There's nothing to download. Either:

  • Pass a folder path containing the files you want ingested, recursively.
  • Or pass an archive (.zip, .tar.gz, .tgz) — it will be extracted into staging/ first.

Register the export

Folder:

bash
vault add-export \
  --source files \
  --path ~/Documents/notes \
  --account personal

Archive:

bash
vault add-export \
  --source files \
  --path ~/Downloads/research-papers.zip \
  --account research

What gets ingested

File typeHow it's parsed
.md, .markdownBody is the Markdown text. Front-matter (if YAML) lands in metadata.
.txtBody is the raw text.
.pdfBody is text extracted page-by-page.
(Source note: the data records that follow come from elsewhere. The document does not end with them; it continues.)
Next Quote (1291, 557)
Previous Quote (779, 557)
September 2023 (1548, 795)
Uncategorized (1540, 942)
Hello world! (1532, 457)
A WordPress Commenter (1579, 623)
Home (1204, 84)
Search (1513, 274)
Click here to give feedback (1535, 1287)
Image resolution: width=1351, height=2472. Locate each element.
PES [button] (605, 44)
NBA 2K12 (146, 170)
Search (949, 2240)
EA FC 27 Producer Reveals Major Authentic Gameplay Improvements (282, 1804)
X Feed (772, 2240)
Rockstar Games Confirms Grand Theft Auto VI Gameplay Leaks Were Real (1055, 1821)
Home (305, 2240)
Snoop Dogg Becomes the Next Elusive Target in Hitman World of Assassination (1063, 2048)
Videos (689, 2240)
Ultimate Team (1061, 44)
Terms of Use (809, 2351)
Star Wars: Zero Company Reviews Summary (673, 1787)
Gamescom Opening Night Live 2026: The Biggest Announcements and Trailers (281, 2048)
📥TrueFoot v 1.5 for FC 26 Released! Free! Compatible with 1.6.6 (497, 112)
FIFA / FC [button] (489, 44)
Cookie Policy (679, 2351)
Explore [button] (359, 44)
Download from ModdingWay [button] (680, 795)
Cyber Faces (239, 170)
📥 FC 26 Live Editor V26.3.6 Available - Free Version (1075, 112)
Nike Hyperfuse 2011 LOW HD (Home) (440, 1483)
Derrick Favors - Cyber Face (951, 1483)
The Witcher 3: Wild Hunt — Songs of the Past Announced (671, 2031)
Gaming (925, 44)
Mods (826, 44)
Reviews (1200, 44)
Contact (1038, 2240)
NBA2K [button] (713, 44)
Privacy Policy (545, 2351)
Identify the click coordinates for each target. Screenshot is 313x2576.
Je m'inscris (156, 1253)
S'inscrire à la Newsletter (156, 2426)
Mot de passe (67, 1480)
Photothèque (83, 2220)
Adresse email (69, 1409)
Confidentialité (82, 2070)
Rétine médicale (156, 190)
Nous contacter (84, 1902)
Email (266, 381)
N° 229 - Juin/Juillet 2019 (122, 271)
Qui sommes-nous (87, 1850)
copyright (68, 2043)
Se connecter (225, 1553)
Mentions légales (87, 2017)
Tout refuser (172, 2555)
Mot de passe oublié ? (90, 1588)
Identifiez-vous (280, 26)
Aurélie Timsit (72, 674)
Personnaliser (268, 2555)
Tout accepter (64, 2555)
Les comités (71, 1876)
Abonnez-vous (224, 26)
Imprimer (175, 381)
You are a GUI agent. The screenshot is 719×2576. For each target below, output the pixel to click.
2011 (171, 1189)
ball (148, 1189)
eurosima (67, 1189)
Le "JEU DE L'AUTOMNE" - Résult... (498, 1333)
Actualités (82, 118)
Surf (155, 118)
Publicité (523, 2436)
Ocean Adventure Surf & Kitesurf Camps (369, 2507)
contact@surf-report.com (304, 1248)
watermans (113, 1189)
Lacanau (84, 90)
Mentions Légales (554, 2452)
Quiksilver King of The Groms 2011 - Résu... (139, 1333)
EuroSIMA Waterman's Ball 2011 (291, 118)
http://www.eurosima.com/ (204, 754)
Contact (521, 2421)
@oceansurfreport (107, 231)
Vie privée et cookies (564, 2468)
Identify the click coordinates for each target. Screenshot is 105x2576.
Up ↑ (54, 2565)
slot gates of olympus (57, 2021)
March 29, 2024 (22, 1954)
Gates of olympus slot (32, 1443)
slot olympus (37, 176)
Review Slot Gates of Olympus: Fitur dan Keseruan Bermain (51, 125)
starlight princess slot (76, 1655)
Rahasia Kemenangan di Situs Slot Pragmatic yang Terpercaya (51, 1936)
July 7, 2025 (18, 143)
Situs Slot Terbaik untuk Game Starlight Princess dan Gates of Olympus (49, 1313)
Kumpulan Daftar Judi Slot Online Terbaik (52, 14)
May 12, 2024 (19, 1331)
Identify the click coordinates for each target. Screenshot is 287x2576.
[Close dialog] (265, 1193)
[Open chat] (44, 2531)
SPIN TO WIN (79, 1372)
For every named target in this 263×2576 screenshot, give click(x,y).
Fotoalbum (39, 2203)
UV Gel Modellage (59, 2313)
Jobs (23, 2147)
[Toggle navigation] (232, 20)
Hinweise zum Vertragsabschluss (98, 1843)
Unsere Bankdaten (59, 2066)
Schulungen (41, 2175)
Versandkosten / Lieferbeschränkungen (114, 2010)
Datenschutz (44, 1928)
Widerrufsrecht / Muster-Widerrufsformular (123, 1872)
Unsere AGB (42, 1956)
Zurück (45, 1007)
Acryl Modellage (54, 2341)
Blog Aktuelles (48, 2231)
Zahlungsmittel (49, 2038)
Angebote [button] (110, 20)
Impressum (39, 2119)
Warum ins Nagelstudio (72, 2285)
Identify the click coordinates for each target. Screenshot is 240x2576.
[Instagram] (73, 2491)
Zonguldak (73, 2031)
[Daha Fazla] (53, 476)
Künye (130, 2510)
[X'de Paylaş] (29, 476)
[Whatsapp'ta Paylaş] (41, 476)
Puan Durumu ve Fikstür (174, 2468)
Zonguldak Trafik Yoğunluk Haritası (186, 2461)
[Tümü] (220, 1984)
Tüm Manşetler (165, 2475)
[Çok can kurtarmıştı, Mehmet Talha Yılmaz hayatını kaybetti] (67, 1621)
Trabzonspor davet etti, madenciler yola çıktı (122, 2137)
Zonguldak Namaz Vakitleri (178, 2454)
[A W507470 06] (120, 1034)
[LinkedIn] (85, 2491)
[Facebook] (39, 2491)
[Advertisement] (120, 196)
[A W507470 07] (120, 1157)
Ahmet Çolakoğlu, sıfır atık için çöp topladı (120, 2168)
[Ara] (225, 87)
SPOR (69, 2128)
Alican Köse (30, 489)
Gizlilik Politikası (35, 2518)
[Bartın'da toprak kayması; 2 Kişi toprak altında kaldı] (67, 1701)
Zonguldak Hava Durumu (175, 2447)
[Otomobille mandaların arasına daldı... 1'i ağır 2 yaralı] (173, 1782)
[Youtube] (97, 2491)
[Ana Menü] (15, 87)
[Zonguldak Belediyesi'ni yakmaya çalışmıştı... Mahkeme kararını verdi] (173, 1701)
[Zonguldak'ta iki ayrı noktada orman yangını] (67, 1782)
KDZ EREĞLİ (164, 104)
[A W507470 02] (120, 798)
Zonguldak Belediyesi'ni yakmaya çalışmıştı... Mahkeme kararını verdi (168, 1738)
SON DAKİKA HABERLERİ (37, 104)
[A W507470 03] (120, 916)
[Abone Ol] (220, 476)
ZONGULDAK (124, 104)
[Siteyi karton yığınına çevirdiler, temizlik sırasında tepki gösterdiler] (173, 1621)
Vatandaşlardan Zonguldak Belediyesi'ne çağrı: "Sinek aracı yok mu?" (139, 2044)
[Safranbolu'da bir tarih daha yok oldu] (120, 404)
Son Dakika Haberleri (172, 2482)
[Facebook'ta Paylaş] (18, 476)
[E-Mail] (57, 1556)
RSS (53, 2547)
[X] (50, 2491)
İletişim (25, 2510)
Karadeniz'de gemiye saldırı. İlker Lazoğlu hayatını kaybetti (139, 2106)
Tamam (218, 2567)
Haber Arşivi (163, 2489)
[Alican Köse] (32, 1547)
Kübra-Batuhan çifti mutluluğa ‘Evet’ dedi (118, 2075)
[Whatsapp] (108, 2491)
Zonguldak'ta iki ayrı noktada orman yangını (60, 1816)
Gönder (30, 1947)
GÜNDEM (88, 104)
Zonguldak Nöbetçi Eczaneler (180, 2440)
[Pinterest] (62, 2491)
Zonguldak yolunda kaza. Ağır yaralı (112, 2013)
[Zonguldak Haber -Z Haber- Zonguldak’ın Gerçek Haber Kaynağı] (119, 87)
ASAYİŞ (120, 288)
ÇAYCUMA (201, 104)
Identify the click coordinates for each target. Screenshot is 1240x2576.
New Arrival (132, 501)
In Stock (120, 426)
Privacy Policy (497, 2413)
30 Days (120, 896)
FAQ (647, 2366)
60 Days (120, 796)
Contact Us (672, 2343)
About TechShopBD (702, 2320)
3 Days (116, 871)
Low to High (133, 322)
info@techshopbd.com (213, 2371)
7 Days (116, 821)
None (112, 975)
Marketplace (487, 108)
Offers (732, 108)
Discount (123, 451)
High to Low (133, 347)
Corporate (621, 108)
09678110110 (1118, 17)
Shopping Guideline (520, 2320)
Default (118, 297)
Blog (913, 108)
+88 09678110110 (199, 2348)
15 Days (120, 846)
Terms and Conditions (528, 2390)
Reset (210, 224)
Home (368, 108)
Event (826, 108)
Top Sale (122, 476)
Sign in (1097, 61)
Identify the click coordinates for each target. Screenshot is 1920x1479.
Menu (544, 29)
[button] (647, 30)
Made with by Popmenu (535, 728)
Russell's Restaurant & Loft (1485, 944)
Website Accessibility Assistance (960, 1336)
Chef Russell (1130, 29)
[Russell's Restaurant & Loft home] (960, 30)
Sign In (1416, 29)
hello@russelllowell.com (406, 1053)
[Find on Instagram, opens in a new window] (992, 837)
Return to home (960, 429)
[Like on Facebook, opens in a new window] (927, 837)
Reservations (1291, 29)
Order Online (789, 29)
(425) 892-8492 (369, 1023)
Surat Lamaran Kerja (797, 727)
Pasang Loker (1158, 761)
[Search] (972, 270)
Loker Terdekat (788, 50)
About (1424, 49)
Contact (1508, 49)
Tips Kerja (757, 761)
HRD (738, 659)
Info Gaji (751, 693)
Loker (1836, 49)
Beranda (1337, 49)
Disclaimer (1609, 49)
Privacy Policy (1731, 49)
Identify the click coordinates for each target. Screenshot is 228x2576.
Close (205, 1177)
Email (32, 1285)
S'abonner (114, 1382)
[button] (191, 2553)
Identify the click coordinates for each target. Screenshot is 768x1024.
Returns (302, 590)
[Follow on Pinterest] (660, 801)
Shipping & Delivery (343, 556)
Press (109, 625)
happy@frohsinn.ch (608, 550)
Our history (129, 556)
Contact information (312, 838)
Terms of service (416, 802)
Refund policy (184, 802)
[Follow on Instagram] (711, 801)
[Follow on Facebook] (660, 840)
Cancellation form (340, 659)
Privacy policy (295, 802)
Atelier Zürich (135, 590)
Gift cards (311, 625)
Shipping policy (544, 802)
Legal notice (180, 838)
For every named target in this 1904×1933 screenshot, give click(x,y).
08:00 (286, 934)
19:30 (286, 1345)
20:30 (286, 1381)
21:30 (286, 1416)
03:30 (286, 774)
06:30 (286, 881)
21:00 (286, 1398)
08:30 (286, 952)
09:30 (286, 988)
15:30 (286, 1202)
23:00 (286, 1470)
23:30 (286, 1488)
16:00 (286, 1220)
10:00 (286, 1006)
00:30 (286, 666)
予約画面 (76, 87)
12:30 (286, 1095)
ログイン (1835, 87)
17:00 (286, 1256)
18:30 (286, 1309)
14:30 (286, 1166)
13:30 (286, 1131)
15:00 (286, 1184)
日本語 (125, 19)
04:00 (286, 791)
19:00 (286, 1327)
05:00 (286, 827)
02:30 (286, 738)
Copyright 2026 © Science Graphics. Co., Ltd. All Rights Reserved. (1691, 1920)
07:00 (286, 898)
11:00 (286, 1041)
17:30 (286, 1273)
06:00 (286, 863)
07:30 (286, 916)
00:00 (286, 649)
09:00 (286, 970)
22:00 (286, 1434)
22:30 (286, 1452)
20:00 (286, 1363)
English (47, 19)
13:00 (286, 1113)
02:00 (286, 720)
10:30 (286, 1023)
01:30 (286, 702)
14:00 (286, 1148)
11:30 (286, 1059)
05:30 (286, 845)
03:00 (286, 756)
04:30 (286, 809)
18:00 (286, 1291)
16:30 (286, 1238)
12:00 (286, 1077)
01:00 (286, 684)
Page count recorded in metadata.
.json, .jsoncBody is the pretty-printed JSON; structure not normalized further.
.csvBody is the CSV (preserved verbatim); columns inferred from the header.
Other extensionsSkipped silently. Filenames still recorded as item_media.

For each ingested file:

  • kind=document
  • ts is the file's mtime when no better timestamp is in the body.
  • The directory hierarchy is preserved as tags (notes/journal/2025 becomes three tags).

Ingest it

bash
vault ingest --source files
vault
$ vault ingest --source files
Walking ~/Documents/notes ...
found 412 .md, 18 .pdf, 47 .txt, 6 .csv
documents: 483
Run 18 completed in 4.2s

Caveats

  • PDF extraction is approximate. Scanned PDFs without an OCR layer come through as empty bodies. Run them through OCR first if you want them searchable.
  • Large files are still ingested whole. A multi-MB JSON file will become a multi-MB item body — consider chunking very large files yourself before pointing the parser at them.
  • No deduplication across sources. A document also ingested via notion won't be detected as a duplicate of the same file ingested via files — they have different source slugs and so different dedup keys. Pick one source per document.
  • Hidden files and .git/ directories are skipped. Symlinks are not followed.